The day after the election in North Carolina, however, the gubernatorial race remained too tight to call until provisional ballots are counted.

Democrat Roy Cooper, North Carolina's state attorney general, had a 5000-vote lead or 48.9% of ballots cast to incumbent Republican Pat McCrory's 48.8%.

In West Virginia, the state's top job will remain in the hands of Democrats with businessman Jim Justice taking 49% of the votes to Republican Bill Cole's 42%.

Incumbent Gov.
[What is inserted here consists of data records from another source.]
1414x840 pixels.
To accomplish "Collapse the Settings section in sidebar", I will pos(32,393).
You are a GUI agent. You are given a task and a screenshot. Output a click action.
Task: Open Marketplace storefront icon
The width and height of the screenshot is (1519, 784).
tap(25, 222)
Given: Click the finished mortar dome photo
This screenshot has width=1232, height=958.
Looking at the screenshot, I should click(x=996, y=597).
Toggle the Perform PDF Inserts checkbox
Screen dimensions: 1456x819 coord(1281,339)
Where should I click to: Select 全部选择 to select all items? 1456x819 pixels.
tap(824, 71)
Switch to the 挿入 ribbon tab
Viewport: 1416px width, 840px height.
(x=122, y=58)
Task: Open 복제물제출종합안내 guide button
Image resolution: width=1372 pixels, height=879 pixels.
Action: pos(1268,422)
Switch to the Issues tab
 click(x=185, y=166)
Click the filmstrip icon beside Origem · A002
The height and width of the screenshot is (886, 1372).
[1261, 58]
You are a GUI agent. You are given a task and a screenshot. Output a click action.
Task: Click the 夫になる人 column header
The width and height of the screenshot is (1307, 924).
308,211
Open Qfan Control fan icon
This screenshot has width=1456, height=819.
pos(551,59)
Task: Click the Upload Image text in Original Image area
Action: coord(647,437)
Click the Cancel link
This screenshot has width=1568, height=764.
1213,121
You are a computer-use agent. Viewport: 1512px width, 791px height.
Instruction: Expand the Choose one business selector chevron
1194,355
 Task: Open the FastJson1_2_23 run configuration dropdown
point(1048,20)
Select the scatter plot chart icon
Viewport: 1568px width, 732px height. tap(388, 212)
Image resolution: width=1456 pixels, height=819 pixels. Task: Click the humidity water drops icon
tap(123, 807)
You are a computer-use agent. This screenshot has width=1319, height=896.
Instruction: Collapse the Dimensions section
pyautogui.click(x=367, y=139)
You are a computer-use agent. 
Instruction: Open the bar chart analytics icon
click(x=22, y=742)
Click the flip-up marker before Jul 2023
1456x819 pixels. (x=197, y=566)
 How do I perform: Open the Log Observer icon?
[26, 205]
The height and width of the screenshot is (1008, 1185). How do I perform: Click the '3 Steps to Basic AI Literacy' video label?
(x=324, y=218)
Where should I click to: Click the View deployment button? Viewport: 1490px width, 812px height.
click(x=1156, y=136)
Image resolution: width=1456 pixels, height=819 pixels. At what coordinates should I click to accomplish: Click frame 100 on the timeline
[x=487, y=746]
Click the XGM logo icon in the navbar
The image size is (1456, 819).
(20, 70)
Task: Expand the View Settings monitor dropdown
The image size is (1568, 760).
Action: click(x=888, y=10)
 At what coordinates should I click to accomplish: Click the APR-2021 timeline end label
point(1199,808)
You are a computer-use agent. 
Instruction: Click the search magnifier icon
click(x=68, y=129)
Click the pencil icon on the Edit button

Earl Ray Tomblin, a Democrat, was term-limited out of office.

Every legislative chamber among the region's 11 states is now in Republican hands after Kentucky voters turned its House over to the GOP after 95 years of Democratic control.

The GOP won 64 Kentucky House seats with Democrats winning 36. In the Senate, Republicans won 17 seats while Democrats took 11.

Two of the Southeast region's largest bond-related measures - both for transportation improvements - passed.

Atlanta voters, who in the past have rejected tax increases for transit measures, changed their minds and approved two sales tax increases by wide margins.

Voters approved by 71.5% a half-cent sales tax to support a 40-year, $6.11 billion capital program for the Metropolitan Atlanta Rapid Transit Authority, and they approved by 68% of the vote an additional 0.4% local option sales tax over for five years to fund city road and pedestrian projects.

In Wake County, N.C., a local half-cent sales tax increase passed by 52.7% of the vote.

The tax will support the $5.1 billion, 20-year Wake County Transit Plan, which includes a start-up commuter rail system.

In an Alabama statewide referendum, voters approved amendment 14 to preserve the legality of hundreds of local bills, including some that authorized bond issues.

The measure was approved 992,114 votes to 447,995, a passing margin of 68.9%.

Amendment 14 ratifies local bills that have been passed by state lawmakers since 1984 that did not comply with voting requirements in Alabama's constitution.

The amendment was placed on the ballot after a legal challenge in Jefferson County uncovered the voting procedure as the county attempted to validate refunding bonds authorized in a bill by local lawmakers.

A class action lawsuit based on a faulty vote of a local bill was also filed in rural Chilton County where local the health care authority had already issued $38.13 million of bonds to build a 30-bed hospital.

Supporters of the Alabama amendment had said they hoped its passage would nullify the legal challenges, but one attorney said he doubted the amendment would have that affect.

In Louisiana, voters rejected constitutional amendment 2, which would have given public college system boards power to change tuition and fee rates on college campuses without approval from the Legislature.

Amendment 5, which was approved, creates a new Revenue Stabilization Trust Fund for Louisiana's budget that will be funded with oil and gas revenue and corporate taxes as those collections increase.

When the trust fund reaches $5 billion, up to 10% can be spent on construction and road projects, while some of the money will pay down state employee retirement debt.

Moody's Investors Service said Wednesday that the passage of amendment 5 is a credit positive, although it also "adds complexity to the state's already-convoluted budget rules and contains provisions that could allow continuation of the state's pattern of overreliance on temporary and nonrecurring budget fixes."

Moody's also said that the rejection of amendment 2 is credit negative for four Louisiana college and university system boards that would have benefitted from the autonomy to set tuition and fees.

"The inability to set tuition and fees is credit negative for Louisiana universities because it constrains their ability to offset stagnant or declining state funding in an already-challenging operating environment," said Moody's analyst Susan Shaffer. "A lack of price-setting freedom also inhibits universities' strategic planning and enrollment management."

Public universities in Louisiana have suffered seven consecutive years of budget cuts.